◆ YOUR GOAL:
Which lines in the records below hold the word "pixel"? Copy each of them.

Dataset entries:
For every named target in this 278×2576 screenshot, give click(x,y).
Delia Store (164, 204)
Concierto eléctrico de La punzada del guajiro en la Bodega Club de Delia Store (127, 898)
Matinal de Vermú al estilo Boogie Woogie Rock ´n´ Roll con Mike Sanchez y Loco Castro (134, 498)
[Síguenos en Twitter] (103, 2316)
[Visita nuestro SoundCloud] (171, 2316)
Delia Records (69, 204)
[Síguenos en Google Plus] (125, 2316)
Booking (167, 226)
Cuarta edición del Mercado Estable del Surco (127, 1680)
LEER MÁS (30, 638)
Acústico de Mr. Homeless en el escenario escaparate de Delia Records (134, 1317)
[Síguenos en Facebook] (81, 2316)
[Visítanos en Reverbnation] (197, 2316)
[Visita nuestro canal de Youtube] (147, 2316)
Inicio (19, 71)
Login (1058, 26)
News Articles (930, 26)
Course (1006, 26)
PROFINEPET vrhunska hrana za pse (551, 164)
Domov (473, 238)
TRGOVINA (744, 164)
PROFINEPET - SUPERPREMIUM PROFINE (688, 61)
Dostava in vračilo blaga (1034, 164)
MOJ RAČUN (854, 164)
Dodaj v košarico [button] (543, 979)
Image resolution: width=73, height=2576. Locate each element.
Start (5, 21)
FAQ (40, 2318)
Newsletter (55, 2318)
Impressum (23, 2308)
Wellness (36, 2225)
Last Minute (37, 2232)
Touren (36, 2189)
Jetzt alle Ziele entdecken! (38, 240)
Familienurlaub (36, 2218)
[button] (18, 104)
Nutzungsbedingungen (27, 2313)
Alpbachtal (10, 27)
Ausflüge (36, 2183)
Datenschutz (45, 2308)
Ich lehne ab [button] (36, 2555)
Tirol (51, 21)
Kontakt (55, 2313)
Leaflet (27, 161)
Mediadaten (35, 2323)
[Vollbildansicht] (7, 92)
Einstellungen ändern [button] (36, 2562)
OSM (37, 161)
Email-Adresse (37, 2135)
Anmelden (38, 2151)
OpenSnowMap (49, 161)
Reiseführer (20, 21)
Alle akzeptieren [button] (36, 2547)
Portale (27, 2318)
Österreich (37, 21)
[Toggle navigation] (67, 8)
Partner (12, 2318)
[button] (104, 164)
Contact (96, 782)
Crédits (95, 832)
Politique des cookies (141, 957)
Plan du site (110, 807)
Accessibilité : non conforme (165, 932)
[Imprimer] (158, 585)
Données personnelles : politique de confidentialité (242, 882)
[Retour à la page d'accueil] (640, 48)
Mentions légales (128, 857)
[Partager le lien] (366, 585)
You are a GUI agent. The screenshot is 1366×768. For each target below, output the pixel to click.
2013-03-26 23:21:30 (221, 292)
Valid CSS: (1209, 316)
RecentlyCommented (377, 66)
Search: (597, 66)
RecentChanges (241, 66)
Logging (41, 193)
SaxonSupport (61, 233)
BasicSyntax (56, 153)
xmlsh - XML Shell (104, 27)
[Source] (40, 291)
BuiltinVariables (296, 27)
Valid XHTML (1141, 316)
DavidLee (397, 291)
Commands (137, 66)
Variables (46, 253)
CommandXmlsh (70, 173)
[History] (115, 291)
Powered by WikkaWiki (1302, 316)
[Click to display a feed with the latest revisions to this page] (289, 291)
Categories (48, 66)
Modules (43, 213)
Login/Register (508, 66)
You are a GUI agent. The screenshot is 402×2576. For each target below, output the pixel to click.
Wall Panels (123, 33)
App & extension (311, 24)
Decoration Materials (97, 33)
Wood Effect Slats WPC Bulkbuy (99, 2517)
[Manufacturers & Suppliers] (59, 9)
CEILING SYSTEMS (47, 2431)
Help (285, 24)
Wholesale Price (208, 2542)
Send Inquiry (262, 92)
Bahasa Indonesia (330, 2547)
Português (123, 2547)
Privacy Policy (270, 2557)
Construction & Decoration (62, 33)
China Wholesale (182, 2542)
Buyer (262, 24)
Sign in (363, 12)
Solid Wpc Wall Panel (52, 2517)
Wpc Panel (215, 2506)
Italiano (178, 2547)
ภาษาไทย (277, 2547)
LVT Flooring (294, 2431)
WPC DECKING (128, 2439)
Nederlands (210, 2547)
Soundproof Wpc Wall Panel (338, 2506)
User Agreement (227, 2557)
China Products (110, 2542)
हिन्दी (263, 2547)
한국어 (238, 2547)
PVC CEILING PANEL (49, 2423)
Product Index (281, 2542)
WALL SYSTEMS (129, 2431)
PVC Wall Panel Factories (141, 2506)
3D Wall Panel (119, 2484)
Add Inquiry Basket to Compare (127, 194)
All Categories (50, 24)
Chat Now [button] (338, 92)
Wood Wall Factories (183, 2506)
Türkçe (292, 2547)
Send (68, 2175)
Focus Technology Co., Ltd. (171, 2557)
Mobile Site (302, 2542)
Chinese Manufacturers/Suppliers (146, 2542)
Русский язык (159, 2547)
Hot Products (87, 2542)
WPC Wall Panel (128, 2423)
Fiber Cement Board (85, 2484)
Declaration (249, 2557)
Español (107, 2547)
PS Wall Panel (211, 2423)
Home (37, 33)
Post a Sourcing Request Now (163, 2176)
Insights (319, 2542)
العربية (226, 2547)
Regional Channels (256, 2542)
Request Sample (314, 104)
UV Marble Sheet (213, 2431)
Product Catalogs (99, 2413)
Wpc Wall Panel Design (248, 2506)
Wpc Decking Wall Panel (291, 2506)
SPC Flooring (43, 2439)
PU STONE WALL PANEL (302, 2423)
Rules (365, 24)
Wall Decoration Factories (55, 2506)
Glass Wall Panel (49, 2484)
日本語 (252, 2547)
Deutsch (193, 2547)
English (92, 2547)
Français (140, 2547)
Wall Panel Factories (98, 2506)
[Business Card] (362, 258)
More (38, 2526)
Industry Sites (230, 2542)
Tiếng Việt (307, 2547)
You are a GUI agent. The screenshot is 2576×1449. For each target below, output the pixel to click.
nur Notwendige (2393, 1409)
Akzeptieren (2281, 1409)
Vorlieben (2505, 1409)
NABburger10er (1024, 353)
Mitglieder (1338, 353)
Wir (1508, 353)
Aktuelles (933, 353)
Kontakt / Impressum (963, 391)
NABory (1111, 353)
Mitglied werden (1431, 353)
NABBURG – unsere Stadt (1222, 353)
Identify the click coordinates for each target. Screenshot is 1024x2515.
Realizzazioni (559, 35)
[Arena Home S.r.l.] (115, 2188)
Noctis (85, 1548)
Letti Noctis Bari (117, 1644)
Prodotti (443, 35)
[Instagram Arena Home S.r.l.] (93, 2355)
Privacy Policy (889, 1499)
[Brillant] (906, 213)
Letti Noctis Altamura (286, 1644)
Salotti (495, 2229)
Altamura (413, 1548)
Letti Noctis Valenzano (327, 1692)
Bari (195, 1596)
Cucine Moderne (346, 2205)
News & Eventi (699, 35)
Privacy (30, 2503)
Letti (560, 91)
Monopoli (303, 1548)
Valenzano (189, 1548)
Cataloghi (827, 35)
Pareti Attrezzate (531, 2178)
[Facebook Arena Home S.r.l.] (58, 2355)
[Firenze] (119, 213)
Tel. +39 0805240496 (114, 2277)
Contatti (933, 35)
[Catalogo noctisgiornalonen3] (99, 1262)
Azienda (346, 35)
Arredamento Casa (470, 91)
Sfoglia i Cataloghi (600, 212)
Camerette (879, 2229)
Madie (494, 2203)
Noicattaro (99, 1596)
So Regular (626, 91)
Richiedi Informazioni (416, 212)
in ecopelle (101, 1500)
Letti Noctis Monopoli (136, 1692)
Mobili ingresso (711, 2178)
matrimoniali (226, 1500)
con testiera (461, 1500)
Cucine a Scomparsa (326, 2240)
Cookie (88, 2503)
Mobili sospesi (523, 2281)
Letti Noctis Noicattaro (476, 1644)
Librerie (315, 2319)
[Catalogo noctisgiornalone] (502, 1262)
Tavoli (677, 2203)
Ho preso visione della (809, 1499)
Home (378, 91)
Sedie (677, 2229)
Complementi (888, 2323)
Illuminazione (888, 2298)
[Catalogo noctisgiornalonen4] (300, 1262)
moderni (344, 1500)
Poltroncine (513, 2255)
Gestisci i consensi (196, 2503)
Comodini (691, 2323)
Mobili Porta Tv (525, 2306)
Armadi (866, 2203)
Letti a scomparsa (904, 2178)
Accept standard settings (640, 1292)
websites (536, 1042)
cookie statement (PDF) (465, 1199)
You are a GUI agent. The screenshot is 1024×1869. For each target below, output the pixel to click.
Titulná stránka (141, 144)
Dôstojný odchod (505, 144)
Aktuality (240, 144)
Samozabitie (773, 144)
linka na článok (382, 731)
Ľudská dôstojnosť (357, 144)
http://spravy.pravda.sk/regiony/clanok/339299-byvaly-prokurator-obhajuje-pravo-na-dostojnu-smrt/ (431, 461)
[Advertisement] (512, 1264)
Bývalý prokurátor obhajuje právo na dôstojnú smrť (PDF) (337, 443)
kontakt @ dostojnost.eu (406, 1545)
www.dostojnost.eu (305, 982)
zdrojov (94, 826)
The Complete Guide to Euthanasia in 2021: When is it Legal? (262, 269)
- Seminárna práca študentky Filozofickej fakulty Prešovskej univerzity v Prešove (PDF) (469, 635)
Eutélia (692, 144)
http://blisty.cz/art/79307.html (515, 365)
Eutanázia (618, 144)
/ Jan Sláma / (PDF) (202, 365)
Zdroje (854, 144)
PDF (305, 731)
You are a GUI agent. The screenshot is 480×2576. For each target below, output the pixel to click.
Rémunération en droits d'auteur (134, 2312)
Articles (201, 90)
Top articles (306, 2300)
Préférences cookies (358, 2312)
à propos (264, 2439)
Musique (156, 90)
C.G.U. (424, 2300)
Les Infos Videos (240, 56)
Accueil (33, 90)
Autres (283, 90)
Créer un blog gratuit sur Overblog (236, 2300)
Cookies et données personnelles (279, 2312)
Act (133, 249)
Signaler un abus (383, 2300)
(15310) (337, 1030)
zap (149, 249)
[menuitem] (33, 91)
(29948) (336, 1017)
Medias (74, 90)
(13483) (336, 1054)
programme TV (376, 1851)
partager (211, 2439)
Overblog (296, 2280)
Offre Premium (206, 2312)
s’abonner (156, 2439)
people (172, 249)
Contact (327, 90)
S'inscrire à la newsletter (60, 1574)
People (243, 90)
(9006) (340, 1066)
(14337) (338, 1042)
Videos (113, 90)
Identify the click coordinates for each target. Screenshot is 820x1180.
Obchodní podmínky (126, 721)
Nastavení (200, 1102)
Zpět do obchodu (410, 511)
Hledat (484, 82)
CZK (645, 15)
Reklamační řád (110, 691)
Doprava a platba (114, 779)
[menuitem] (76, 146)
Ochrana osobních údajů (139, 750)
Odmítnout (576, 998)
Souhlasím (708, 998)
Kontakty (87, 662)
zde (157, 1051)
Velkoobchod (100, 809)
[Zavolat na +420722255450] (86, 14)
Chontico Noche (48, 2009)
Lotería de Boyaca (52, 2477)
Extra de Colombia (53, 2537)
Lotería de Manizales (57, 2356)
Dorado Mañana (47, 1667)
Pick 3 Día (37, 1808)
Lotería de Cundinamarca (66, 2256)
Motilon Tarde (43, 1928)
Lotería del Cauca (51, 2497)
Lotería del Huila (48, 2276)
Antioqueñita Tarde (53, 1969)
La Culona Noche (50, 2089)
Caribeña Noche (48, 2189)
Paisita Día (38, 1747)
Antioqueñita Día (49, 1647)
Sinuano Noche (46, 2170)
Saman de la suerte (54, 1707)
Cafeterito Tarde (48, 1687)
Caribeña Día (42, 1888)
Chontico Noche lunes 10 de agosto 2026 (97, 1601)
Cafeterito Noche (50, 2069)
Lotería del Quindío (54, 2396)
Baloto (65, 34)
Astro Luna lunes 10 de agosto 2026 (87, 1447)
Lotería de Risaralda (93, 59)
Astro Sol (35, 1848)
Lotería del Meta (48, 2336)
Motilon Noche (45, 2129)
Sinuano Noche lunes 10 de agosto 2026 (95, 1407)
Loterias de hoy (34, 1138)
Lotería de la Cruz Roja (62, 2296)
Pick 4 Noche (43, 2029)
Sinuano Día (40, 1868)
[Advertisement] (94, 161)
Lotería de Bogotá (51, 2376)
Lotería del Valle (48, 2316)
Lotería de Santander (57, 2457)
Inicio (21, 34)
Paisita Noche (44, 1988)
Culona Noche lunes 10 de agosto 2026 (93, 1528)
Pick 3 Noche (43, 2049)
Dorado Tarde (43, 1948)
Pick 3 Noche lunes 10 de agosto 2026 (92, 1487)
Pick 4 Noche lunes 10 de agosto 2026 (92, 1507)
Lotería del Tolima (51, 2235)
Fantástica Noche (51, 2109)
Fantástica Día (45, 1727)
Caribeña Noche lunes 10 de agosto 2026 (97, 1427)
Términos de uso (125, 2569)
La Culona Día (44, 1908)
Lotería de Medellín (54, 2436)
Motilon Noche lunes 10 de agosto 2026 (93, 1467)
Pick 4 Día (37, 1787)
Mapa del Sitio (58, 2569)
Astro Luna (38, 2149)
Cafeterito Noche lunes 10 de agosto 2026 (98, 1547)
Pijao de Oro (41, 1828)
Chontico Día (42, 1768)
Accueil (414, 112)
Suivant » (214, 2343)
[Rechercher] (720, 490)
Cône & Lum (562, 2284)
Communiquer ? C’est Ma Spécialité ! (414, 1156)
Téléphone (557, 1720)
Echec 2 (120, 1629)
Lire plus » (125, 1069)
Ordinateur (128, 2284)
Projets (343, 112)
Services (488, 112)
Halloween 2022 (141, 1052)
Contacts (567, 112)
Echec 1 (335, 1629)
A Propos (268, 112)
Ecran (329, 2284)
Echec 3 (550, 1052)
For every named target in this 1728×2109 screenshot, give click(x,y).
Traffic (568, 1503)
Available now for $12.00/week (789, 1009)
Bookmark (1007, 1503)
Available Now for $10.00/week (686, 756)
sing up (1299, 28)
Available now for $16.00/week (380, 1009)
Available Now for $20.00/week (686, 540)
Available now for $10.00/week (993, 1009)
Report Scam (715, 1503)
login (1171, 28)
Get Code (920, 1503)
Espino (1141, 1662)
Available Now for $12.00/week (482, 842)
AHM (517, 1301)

◆ ANSWER TO THIS PROBLEM:
You are a GUI agent. The screenshot is 1366×768. For each target below, output the pixel to click.
You are a GUI agent. The screenshot is 402×2576. For each target below, output the pixel to click.
You are a GUI agent. The screenshot is 2576×1449. For each target below, output the pixel to click.
You are a GUI agent. The screenshot is 1024×1869. For each target below, output the pixel to click.
You are a GUI agent. The screenshot is 480×2576. For each target below, output the pixel to click.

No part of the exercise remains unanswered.